Es riecht danach, es schmeckt danach und es klingt danach – seit zwei Monaten hat uns Weihnachten mit all seinen Facetten voll im Griff.  Für manche ist es das lang ersehnte Highlight des Jahres, für andere fühlt es sich nur wie der stressige Endspurt des Kalendertage an. Warum nicht mal was Neues wagen und Weihnachten abschaffen?

PRO CONTRA
Menschen brauchen Rituale. Sie geben unserem Alltag Struktur und erfinden einen Sinn dafür, tagtäglich aufzustehen. Weihnachten ist eines dieser Rituale.
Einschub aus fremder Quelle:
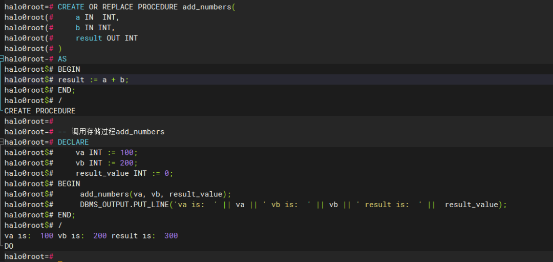The height and width of the screenshot is (262, 553).
Task: Collapse the fold marker beside the AS line
Action: click(x=2, y=58)
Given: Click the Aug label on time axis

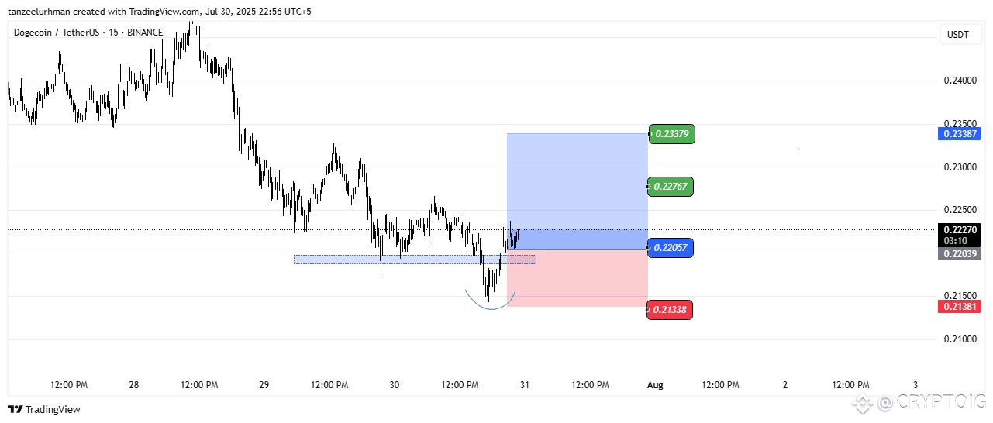Looking at the screenshot, I should coord(655,384).
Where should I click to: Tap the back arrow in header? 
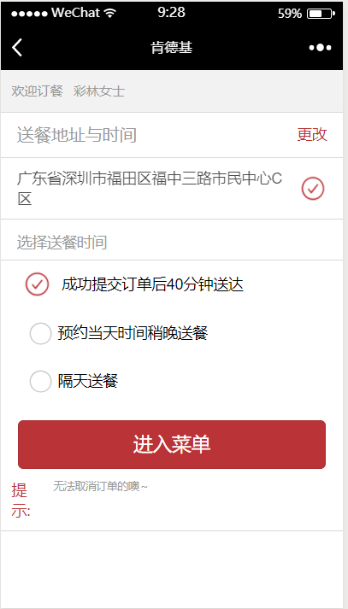pos(17,48)
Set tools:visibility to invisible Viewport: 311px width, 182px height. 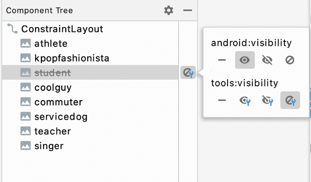[267, 100]
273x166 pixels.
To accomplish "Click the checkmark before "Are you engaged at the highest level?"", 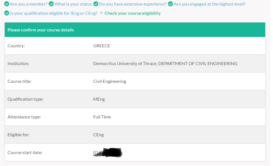I will tap(171, 4).
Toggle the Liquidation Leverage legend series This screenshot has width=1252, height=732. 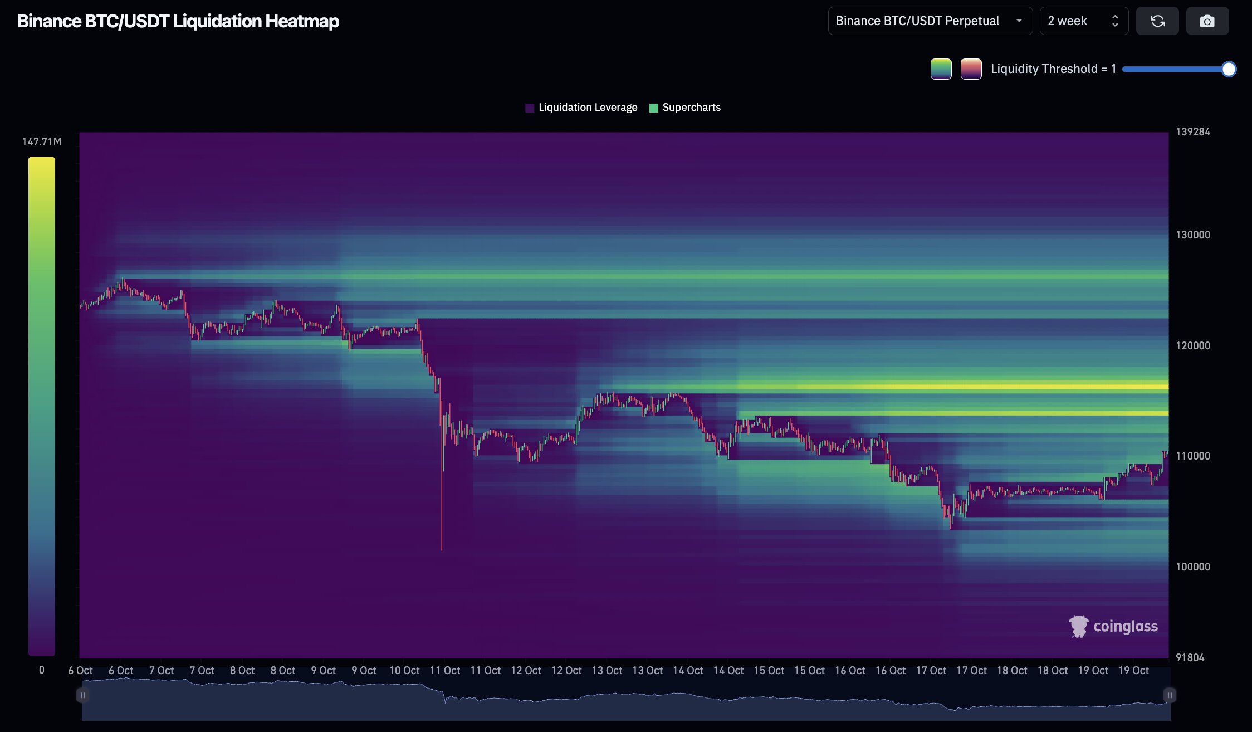click(588, 108)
Sobald die ersten Weihnachtsmänner in den Supermärkten stehen, soll man dem Fest der Feste entgegenfiebern. Die Folge: Es riecht, es schmeckt und es klingt nach Weihnachten. Das ist gut. Aber es bleibt nicht dabei. Denn Weihnachten ist auch das Fest, das für Konsumrausch, für Familienkonflikte, für Völlerei und sozialen Stress steht. Aber eins nach dem Anderen:

Kaufrausch: Schenken um zu schenken

Emsig zieht der Otto-Normalverbraucher in der Adventszeit über die ohnehin überfüllten Weihnachtsmärkte und durch die Kaufhäuser, um für jeden noch so verwandten und bekannten ein Geschenk zu ergattern. Weihnachten und Geschenke gehören für viele einfach zusammen. Allerdings geht es nicht darum, was verschenkt wird, sondern das überhaupt etwas verschenkt wird. Denn es herrscht eine soziale Norm: Du bekommst Geschenke, also musst du auch schenken – ob du willst oder nicht.
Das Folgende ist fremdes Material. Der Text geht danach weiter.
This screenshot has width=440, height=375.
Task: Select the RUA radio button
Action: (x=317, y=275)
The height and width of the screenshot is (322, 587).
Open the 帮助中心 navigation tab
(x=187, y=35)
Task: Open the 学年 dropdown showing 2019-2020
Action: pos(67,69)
Familienkonflikte sind vorprogrammiert

Zu keiner Zeit im Jahr muss Familie so gut funktionieren, wie an den Festtagen. Denn Weihnachten ist das Fest der Liebe. Und wenn die schon im Rest des Jahres verloren gegangen ist, dann solle man sie doch bitte an drei Tagen vorm Tannenbaum ausleben. Einmal Einigkeit und Heiterkeit für das Familienalbum bitte. Funktioniert nicht? Wie sollte es auch? Wenn an 362 Tagen im Jahr das Gegenteil gelebt wird, dann kann es zu Weihnachten nicht anders sein.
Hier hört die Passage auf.